The scoring didn't placate Ukrainian coach Yuliy Kuksenkov, who thought his gymnasts deserved the silver medal. Ukraine finished in fourth, .185 points behind Britain.
"We're not blind," Kuksenkov said through a translator.
The Americans had little to quarrel about after entering the final as the top qualifier while China was sixth, Japan fifth. The U.S. gymnasts arrived at the arena feeling optimistic with Danell Leyva, 19, and John Orozco, 20, among the top four in the all-around competition.

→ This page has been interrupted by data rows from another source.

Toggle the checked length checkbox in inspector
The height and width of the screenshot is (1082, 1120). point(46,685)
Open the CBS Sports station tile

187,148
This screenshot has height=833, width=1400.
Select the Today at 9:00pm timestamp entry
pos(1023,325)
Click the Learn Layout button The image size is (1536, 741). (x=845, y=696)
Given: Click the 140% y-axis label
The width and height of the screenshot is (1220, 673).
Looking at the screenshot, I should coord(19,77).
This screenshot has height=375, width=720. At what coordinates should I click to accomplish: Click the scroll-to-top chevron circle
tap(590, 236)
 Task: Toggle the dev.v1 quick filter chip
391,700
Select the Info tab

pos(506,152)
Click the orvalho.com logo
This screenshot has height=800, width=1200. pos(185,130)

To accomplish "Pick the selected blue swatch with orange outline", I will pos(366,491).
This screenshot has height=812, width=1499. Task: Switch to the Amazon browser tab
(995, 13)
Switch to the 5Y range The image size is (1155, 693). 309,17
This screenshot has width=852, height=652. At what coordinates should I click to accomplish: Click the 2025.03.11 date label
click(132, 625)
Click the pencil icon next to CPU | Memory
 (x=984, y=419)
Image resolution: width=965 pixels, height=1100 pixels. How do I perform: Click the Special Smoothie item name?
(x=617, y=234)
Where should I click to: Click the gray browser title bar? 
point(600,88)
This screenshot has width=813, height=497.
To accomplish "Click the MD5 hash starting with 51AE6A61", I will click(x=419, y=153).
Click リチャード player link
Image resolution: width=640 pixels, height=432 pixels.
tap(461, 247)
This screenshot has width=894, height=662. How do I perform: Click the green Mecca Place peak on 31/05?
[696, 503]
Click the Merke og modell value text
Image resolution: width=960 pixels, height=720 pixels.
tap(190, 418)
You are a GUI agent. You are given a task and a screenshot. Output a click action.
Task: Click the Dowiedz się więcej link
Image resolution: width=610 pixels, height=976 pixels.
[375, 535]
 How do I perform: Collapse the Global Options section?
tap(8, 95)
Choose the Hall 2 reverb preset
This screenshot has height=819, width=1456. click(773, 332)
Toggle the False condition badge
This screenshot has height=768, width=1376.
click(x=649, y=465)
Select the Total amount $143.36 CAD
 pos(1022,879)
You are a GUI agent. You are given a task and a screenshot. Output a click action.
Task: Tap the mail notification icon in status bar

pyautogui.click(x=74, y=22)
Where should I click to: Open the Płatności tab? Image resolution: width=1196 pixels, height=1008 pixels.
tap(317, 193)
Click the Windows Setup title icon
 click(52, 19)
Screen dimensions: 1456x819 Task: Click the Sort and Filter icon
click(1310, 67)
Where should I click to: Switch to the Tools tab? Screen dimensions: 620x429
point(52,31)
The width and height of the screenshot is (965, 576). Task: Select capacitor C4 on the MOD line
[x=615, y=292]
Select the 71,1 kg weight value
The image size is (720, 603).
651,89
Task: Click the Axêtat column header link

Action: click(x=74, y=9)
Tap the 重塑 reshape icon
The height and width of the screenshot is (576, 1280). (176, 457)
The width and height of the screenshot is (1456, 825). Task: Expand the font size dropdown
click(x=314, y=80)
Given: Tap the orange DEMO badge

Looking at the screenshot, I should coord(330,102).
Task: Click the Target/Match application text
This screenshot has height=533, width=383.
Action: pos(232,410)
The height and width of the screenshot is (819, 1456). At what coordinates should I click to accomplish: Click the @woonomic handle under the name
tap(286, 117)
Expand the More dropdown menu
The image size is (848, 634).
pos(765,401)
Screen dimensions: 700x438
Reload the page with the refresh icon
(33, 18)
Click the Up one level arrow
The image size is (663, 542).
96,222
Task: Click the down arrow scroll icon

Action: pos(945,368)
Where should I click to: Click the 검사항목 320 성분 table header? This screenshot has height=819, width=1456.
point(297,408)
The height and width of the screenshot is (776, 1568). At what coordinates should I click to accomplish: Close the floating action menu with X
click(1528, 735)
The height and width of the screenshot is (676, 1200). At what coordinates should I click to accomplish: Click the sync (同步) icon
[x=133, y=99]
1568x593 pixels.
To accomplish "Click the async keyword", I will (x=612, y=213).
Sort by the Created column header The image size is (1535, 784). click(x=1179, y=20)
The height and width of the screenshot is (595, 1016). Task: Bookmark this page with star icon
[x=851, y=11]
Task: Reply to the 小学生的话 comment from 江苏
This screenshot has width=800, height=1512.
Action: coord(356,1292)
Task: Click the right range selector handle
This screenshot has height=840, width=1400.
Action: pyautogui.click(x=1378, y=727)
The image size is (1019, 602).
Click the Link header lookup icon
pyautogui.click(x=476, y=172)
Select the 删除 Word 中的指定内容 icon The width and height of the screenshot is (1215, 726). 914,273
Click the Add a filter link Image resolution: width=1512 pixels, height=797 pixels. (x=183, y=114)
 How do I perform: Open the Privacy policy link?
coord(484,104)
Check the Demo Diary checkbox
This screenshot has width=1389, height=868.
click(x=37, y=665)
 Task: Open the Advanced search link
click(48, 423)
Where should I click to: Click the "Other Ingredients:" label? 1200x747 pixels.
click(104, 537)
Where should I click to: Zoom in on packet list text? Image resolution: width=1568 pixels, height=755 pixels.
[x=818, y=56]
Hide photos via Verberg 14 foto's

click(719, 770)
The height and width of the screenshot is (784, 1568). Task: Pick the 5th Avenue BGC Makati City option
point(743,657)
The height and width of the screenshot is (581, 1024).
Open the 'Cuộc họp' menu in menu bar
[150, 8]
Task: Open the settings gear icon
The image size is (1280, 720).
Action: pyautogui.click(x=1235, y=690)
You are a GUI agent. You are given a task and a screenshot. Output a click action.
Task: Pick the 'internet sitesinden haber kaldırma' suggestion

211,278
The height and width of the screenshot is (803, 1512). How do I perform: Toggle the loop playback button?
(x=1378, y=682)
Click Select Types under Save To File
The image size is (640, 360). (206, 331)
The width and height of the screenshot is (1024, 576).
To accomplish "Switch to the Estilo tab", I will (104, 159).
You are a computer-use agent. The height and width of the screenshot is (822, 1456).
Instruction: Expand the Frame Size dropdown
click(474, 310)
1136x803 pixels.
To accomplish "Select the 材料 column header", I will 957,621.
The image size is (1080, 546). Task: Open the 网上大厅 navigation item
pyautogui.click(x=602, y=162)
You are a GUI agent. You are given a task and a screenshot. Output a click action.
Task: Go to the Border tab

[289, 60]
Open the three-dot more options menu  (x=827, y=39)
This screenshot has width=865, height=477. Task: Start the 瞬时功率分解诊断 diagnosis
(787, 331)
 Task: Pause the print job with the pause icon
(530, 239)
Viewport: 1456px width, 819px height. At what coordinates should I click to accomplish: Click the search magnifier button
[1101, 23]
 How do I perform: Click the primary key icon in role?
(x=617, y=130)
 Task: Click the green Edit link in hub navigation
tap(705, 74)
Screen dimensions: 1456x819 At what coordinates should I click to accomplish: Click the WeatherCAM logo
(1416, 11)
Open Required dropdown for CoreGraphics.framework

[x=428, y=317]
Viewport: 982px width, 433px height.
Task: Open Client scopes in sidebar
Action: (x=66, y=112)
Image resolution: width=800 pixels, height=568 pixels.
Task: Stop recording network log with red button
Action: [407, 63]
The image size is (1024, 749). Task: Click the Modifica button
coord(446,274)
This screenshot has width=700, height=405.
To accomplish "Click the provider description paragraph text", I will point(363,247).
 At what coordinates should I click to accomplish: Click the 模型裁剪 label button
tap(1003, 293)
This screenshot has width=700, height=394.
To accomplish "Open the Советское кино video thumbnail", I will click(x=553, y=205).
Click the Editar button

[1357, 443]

Then the stars faded into irrelevance shortly after English pop singer Pixie Lott performed to start off the event. After a slow start on the floor exercise, Leyva and Orozco failed to come through during a wild ride on the pommel horse.
First, Leyva slipped off the apparatus before completing a dismount. It was the kind of momentum-zapping performance that took a toll. Orozco proved even worse after he looked slower than a three-cylinder truck.
"It would be a lie to say we weren't nervous going into the team finals," said Leyva, a Cuban immigrant coached by his stepfather in Miami.
Leyva knew he was in trouble from the start of the pommel horse program. He felt off kilter as he grabbed the bars and couldn't relax the way he usually does in the gym.
"Then I rushed it and made myself fall," Leyva said.
Orozco, who became one of America's finest gymnasts after growing up in the downtrodden Bronx, increased the pressure on himself after the mishap.
Then "I started really messing up," he said.
Orozco fared only a little better on his vault, which ended with the gymnast sitting on the mat after botching the landing. That all but ended America's medal hopes on a night Britain won its first team medal since 1912.
"I like to think it doesn't get to me but I guess it does," Orozco said of the pressure. "After the vault I thought, 'All right, that's two routines that I destroyed.' "
The highlight came from the team's least-known competitor, Jake Dalton of Reno, Nev. The University of Oklahoma athlete offered three clean routines, leading the team on two of them.
"When someone messes up it throws off the group a bit," Dalton said. "I knew I had to get the fire going."